This story was first published in “The People’s Friend” on April 24, 1916.
The author, Margaret Douglas, entered it into the magazine’s short story competition — and won!
It’s accompanied here by the original illustration.
We hope you enjoy.
Betty Bruce gave her hair an approving pat.
“You like quite nice,” she remarked to her reflection in the mirror. A tall, slender figure in white, she stood in the dainty bedroom slowly drawing on her long white gloves.
A dark-haired girl rushed into the room.
“Guess what I’ve brought you, Betty?” she said gaily, holding her hands behind her, a tantalising smile on her face.
“Don’t be a goose, Molly,” her cousin replied. “What are you hiding?”
With a triumphant flourish, Molly brought to view an exquisite spray of pink rosebuds.
“Who sent them? Are they for me?” gasped Betty.
“The messenger said ‘with Mr Manningham’s compliments.’ They’ll look heavenly in your corsage.”
Molly sighed enviously.
The flowers fell to the carpet. Betty picked them up ruefully.
“Molly, I can’t wear them,” she announced decidedly. “I hardly know Mr Manningham.”
“You old-fashioned child!” laughed Molly. “You have such absurd notions, you little country mouse. I’ll wear them.”
She tucked the buds into the corsage of her cream satin gown.
“Let’s go downstairs.”
Molly Gordon was a handsome brunette of dominating personality. Her large dark eyes seemed to glow with hidden fire under the finely arched eyebrows.
Betty, with her golden curls, heaven-blue eyes, and adorable dimples, looked like a vision from another planet.
“What along time you’ve been titivating yourselves!” querulously remarked Mrs Gordon, reclining on a couch near the fire in the drawing room.

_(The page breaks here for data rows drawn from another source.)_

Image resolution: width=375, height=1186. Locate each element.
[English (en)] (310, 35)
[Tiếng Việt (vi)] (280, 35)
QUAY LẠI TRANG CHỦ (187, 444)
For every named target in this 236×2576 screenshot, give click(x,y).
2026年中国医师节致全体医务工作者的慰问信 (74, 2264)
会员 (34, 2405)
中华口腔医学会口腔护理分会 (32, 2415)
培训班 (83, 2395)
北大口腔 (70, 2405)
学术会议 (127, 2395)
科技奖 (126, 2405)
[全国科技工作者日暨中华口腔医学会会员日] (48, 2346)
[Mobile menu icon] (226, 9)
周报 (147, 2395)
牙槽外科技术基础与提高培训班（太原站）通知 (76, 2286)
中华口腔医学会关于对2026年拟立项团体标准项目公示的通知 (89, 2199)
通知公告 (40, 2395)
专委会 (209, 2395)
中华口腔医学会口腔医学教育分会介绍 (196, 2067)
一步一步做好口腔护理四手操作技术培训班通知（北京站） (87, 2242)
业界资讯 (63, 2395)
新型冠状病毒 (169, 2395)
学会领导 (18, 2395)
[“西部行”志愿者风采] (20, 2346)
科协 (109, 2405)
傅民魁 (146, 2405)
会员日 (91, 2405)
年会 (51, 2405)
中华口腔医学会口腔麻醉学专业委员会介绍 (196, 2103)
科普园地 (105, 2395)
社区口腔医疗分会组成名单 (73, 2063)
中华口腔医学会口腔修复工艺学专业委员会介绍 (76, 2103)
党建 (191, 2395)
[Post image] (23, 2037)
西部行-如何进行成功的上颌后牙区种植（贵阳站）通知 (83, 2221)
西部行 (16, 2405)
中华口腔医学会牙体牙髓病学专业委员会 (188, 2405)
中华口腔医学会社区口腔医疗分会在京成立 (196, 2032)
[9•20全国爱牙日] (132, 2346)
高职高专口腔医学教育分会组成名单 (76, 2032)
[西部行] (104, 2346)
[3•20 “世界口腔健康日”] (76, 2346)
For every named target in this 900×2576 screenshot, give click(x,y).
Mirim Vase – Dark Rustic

Betty knelt down beside her aunt.
“Aunty, do say we’re the loveliest girls you ever saw!”
“Even if you don’t mean it,” remarked a young man who sat near the couch, an amused smile on his cheerful, ugly face.
“Betty, my child,” he went on, “you may kiss me. Now, don’t lose your head. This is the chance of a lifetime.”
He shut his eyes and waited patiently.
“Keep your eyes shut, Teddy,” said Betty, affecting meekness.
She advanced slowly to the youth’s chair. Ted Gordon’s arms shot out. He opened his eyes to find he was embracing the family cat!
That insulted animal struggled furiously. Finding herself released, she took refuge under a table. From her shelter she gloomily surveyed the incomprehensible humans.
“The taxi!” exclaimed Molly, as the doorbell rang. “And, of course, mother’s asleep!”
A gentle snore came from the couch. Mrs Gordon had an uncomfortable habit of falling asleep at all times and seasons, to the great embarrassment of her family.
“Hurry upstairs for your cloaks, girls,” directed Ted, as the maid announced the taxi was waiting. “I’ll waken ma.”
He shut the drawing room door with a bang which shook the room.
“Teddy Gordon, what do you mean?” demanded the thoroughly awakened matron.
“Were you sleeping, ma?” he inquired innocently.
“Certainly not!” answered the incensed lady, as he helped her into an evening wrap.
Betty was glowing with happiness as the taxi sped swiftly through a typical Glasgow fog to Kelvinside.
“The Wedderburns always give splendid hope — you’ll have a ripping time, Betty,” declared Ted as the party entered the house.
When she found herself, after a warm greeting from the hostess, in the flower-decked ballroom, Betty drew a breath of sheer delight.
“How lovely it is, Teddy! I’m dying for a dance.”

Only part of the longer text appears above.